Hermenegildo, era um homem bom e buscou a felicidade no casamento mas não teve sorte com as mulheres, veja que o Santos Amaro, não evitou que ele escapasse da gaia. Mas ele tentou ser feliz mesmo assim. Uma coisa ele aprendeu o sujeito ser corno é uma questão de vocação. Esse Roque Nunes é um cronista arretado de bom. Só sendo do Mato Grosso do Sul .
Valter…
Muito me honra a sua leitura, e principalmente a sua amizade. Há tempos queria te dedicar uma crônica. Tá certo, ela é brincativa com assunto sério, mas diverte um pouco.
Amigo fico muito feliz e honrado, por você dedicar essa excelente crônica.

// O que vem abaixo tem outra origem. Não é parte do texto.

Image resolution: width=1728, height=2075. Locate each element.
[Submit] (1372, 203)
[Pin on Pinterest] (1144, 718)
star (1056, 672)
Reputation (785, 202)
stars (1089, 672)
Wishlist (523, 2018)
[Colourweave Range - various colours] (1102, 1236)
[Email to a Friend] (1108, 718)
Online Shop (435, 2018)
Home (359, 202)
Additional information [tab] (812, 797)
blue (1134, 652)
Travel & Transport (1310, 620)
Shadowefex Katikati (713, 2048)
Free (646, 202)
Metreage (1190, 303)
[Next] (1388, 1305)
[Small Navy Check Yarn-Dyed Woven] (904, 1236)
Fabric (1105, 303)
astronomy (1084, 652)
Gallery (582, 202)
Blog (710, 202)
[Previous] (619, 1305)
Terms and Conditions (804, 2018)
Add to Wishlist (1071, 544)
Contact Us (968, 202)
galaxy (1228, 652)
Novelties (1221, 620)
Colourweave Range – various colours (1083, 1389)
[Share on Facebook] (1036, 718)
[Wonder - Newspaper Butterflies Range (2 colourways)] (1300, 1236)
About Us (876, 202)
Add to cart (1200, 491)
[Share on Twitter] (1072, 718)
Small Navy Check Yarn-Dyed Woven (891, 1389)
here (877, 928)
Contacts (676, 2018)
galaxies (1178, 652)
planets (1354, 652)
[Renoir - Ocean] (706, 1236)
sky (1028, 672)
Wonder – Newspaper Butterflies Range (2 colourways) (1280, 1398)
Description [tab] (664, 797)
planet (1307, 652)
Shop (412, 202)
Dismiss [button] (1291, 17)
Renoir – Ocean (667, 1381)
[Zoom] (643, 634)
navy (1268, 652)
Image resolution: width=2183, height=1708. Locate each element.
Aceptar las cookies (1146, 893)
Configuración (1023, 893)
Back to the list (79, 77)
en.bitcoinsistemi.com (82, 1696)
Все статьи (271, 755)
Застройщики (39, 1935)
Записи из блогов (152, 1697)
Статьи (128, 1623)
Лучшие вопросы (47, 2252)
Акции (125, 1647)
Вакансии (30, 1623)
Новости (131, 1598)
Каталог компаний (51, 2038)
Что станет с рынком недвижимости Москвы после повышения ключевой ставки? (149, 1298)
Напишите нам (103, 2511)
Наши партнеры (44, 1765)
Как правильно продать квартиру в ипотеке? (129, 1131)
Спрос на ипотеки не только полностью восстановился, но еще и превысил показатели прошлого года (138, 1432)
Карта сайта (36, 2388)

Você Mora no meu coração, vamos se encontrar e tomar uma outra vez. Aquela cachaça que tomamos juntos aí em Campo Grande, vamos repetir de novo. Breve estarei aí.
Contando que não sermos expulsos da casa cachacista, como da última vez, vamo simbora, porque eu sugo mais que morcego novo em bica de alambique.
Por aqui dizem: chifre não existe, é coisa que as mulheres colocam nas nossas cabeças.
Parabéns e muito obrigado, Dr. Nunes!
Nonato, vindo de um cabra arretado como você, até xingamento é um elogio. Obrigado pela deferência a este cronista tristento com as peripécias de pindorama.
Oração de um corno
Deus me livre de ser corno
Mas, se eu for, tomara que nunca desconfie
Mas, se eu desconfiar
Tomara que eu nunca tenha certeza
Mas se eu tiver certeza
Tomara que eu nunca sinta
Se eu sentir, tomara que eu nunca saiba
Se eu souber, tomara que eu nunca acredite
Mas se eu acreditar, tomara que eu nunca veja
Mas se eu ver, meu Deus
Tomara que eu nunca reaja
Que é para não magoar os sentimentos daquela mulher que eu tanto amo.